Angel del Mar was only a half hour past the mouth of the harbor when the fisherman beside Ocho Sedano pulled at his arm to attract his attention. Then he shouted, “We will reach the Gulf Stream soon. The swells will be larger. We are too deeply loaded. We must get rid of what weight we can.”
The boat was corkscrewing viciously. Ocho nodded, passed Dora to the fisherman, pulled open the wheelhouse door and carefully stepped inside.

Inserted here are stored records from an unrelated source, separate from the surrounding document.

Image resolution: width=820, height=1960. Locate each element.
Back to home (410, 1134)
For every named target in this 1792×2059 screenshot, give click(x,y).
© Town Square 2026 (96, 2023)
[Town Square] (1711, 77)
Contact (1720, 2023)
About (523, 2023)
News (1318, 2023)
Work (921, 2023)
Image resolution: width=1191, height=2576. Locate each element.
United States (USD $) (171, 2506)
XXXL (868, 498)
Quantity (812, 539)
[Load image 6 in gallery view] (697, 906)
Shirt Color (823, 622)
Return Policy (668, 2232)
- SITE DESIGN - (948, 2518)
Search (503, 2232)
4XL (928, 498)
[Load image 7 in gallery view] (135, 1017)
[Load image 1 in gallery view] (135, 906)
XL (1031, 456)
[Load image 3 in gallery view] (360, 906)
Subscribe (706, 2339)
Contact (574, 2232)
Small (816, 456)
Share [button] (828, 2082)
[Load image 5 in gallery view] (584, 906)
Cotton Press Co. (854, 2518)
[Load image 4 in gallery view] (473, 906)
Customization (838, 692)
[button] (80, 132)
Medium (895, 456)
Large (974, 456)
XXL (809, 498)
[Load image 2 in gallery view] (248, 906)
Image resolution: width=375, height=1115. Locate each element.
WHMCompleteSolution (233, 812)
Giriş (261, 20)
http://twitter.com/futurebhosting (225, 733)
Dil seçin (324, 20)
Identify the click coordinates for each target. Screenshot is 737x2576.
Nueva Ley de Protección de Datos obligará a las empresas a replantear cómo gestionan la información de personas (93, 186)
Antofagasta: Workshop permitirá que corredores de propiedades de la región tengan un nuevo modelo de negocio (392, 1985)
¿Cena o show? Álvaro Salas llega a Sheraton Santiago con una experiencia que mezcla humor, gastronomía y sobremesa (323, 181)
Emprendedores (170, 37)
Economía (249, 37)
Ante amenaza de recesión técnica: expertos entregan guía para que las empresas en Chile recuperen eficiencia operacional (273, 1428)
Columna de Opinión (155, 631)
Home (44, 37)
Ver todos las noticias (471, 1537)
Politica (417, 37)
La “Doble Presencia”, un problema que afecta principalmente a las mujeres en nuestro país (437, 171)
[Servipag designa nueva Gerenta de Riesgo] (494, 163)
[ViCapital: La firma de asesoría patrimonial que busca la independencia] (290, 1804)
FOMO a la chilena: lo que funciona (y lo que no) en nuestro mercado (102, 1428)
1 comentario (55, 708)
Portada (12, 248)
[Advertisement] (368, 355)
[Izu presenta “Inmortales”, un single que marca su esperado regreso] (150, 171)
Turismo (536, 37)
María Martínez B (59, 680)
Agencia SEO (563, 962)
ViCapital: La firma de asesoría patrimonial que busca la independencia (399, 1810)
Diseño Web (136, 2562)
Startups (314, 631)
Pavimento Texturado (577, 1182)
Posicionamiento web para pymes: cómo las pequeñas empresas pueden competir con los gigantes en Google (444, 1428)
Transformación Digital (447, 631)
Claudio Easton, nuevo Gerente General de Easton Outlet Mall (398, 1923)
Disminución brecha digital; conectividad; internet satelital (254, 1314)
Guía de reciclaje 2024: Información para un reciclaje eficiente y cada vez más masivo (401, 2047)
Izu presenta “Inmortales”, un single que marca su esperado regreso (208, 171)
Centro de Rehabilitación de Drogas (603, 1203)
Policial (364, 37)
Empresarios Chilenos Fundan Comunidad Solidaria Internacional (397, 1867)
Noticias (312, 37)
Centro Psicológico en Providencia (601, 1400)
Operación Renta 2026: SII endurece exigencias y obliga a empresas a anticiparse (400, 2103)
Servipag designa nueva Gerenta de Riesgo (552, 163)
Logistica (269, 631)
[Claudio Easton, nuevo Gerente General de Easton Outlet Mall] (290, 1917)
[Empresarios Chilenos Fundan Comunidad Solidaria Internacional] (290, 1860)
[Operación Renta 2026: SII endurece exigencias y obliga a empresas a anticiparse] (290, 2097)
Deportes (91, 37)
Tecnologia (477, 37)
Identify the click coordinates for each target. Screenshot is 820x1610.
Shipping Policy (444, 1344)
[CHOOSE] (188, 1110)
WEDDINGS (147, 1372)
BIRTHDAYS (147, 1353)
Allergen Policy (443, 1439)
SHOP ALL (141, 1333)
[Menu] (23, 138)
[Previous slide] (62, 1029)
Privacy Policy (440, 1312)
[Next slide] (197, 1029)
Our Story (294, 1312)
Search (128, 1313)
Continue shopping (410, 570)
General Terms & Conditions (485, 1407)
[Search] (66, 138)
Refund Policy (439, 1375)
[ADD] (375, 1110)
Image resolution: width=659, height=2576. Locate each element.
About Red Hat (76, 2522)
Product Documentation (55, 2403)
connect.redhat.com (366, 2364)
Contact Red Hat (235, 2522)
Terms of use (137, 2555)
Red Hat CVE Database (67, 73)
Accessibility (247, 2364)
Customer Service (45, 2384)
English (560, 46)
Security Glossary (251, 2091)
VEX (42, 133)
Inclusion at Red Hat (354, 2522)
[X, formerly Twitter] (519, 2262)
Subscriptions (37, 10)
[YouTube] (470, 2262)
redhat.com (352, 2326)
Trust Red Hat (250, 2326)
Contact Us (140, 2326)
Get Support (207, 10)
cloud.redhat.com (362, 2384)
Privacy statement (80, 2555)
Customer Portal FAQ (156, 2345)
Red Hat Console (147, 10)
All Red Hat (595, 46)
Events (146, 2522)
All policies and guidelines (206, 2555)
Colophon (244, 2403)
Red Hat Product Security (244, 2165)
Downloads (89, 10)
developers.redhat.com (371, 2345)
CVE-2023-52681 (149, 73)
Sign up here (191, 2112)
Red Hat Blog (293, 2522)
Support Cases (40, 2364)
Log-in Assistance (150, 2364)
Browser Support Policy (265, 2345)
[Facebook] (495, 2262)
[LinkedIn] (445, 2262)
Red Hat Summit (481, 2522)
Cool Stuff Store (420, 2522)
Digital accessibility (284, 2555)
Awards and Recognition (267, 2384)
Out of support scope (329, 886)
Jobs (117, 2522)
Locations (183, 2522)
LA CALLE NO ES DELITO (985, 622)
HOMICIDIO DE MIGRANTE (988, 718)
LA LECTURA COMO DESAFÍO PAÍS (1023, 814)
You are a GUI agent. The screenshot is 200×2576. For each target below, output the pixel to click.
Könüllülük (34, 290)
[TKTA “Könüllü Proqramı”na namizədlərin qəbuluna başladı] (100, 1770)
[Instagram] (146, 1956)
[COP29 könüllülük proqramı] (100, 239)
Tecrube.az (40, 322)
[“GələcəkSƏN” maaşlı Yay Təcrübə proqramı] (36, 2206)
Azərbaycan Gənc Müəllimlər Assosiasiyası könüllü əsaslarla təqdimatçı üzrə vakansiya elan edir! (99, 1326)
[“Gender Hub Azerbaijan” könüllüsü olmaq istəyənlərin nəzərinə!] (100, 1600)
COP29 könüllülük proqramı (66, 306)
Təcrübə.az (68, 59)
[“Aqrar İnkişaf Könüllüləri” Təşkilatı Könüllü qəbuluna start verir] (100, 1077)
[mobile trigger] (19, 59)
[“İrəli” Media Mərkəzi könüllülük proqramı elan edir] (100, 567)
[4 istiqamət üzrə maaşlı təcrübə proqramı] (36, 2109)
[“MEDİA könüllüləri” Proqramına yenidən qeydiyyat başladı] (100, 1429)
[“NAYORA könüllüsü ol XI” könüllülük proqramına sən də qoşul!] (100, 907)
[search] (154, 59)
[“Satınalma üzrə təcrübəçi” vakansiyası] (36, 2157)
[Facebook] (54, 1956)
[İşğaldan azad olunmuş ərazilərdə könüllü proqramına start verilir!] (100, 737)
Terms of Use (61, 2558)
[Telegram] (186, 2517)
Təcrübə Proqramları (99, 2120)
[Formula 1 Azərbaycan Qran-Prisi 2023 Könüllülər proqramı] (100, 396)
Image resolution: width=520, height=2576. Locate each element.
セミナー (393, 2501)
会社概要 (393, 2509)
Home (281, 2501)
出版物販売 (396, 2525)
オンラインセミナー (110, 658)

The captain worked the wheel with an eye on the compass. The faint glow from the binnacle and the engine RPM indicator were the only lights—they cast a faint glow on the captain’s face and that of Diego Coca, who was wedged
in beside him, the gun still in his hand. Both men were facing forward, looking through the window at the sheets of spray being flung up when the bow smacked into a swell with an audible thud. The shock of those collisions could be felt through the deck and walls of the wheelhouse.
“You are suicidal,” the captain shouted at Diego. “The sea will get worse when we reach the Gulf Stream. We are only a mile or two from it!”
Diego backed up, braced himself against the aft wall of the tiny compartment, pointed the pistol in the center of the captain’s back. He held up his hand to hold off Ocho.
“You took the money,” Diego said accusingly to the captain.